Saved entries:

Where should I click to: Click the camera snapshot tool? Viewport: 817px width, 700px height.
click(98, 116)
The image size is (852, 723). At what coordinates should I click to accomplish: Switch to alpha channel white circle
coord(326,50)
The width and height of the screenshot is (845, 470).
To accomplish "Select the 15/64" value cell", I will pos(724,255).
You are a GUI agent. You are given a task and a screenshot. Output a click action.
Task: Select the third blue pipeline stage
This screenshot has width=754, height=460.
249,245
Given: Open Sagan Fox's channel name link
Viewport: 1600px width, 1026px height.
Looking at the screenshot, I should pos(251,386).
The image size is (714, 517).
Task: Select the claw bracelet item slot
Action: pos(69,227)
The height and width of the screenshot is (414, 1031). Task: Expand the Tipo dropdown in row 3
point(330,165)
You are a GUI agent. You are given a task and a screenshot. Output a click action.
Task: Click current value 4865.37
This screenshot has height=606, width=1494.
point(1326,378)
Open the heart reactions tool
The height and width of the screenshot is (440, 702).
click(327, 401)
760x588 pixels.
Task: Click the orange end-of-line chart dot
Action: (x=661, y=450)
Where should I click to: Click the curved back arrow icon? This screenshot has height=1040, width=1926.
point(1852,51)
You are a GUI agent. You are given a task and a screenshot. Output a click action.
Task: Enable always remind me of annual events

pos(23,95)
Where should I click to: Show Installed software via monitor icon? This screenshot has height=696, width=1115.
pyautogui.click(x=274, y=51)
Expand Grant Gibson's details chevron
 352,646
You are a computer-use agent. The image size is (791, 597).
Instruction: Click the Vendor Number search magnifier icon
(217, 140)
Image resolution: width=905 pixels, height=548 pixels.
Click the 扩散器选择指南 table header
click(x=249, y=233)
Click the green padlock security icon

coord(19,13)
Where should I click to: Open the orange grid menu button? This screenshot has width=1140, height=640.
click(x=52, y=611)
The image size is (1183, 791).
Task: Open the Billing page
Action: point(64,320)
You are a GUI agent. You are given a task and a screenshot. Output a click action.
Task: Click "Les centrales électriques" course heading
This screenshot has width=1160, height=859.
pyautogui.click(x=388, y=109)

TASK PROMPT
Determine the number of lines in the data above that contain the word "value", and provide only that figure.

SOLUTION FOR THIS PROBLEM
2